Kyle Puccia is an American recording artist, songwriter, composer, vocal coach, music-director and producer.

Biography
Kyle Puccia, an American songwriter, composer and musician based in Los Angeles, was born in Watertown, New York and graduated from State University of New York at Fredonia. His most notable cowrite to date, “Kids In Love”, is the title track and first single from Kygo that debuted at No. 1 on Billboard's Top Dance/Electronic Albums chart. Puccia also has seven cuts on Sony Music artist Miss Li's Swedish Grammy nominated album, including the singles “Bonfire”, which was A-listed on Swedish radio for several weeks, and “The Day I Die (I Want You To Celebrate)”, which played on mainstream radio in Sweden and Norway. Puccia's songs have also charted on Billboard's Top 40 Hot Dance Club Play & Top 10 UK Commercial Pop Charts.
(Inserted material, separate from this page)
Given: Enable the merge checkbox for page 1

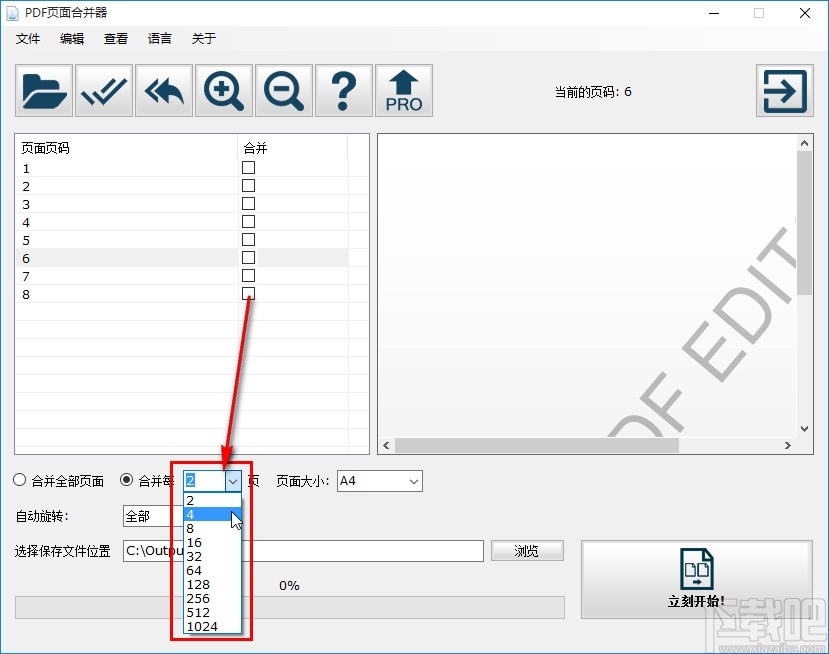Looking at the screenshot, I should point(248,167).
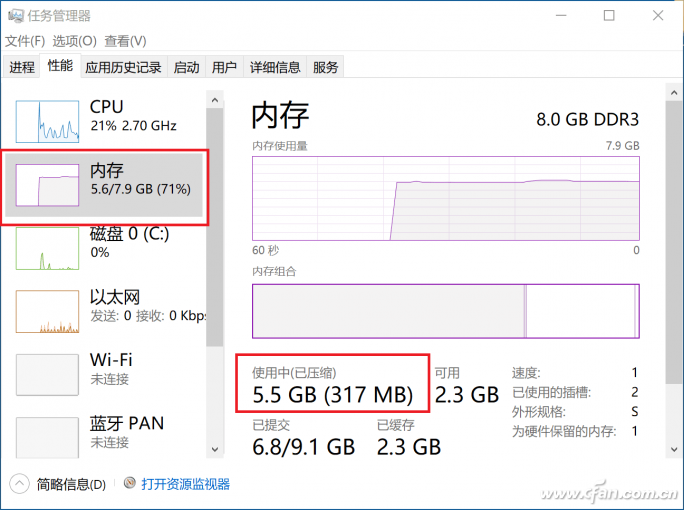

Puccia has composed dozens of scores for Microsoft commercials and he has garnered song placements on such TV shows/films/brands as HBO, Pretty Little Liars, The Vineyard, Tori & Dean: Home Sweet Hollywood on Oxygen, DTLA on "LOGO", The Masked Saint and Naomi & Ely's No Kiss List.

He music-directed and created vocal arrangements for Los Angeles and Las Vegas productions of Broadway's 1980s rock musical, Rock Of Ages, with Kyle Gass of Tenacious D., Dan Finnerty of The Dan Band, Jack Blades, Katharine McPhee and other notable talent.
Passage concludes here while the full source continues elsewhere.